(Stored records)
• • • • •
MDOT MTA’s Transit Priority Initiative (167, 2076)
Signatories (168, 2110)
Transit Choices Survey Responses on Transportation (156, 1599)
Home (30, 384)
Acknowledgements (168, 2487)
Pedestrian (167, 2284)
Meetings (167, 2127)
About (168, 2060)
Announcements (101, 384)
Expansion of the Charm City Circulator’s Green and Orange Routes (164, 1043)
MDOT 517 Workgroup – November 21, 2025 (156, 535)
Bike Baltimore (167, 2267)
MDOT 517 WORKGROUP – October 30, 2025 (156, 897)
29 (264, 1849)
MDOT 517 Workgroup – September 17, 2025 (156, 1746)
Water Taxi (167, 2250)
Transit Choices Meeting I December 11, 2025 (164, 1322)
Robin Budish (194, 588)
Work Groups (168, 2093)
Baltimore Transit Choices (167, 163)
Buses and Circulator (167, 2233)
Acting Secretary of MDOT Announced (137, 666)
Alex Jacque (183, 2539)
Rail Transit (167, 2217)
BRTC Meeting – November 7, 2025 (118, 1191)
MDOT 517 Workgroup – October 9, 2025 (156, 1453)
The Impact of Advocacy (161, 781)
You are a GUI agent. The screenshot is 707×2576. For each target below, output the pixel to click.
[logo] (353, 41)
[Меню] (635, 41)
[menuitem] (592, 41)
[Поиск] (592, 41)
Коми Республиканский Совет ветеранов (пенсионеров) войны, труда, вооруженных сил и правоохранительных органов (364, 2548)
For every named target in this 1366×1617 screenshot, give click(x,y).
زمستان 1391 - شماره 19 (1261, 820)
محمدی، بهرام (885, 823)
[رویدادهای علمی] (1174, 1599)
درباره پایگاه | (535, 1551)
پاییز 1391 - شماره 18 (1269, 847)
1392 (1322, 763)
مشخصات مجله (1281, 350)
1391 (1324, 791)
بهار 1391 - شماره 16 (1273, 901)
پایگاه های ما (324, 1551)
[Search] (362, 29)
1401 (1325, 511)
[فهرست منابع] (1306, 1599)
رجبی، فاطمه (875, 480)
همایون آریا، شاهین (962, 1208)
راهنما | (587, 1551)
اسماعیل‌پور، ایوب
• • • • •
**To do**
All that is needed is the line containing "رجبی، فاطمه (875, 480)" and each line after it to the end of the data above, set down exactly.

**Solution to this task**
رجبی، فاطمه (875, 480)
همایون آریا، شاهین (962, 1208)
راهنما | (587, 1551)
اسماعیل‌پور، ایوب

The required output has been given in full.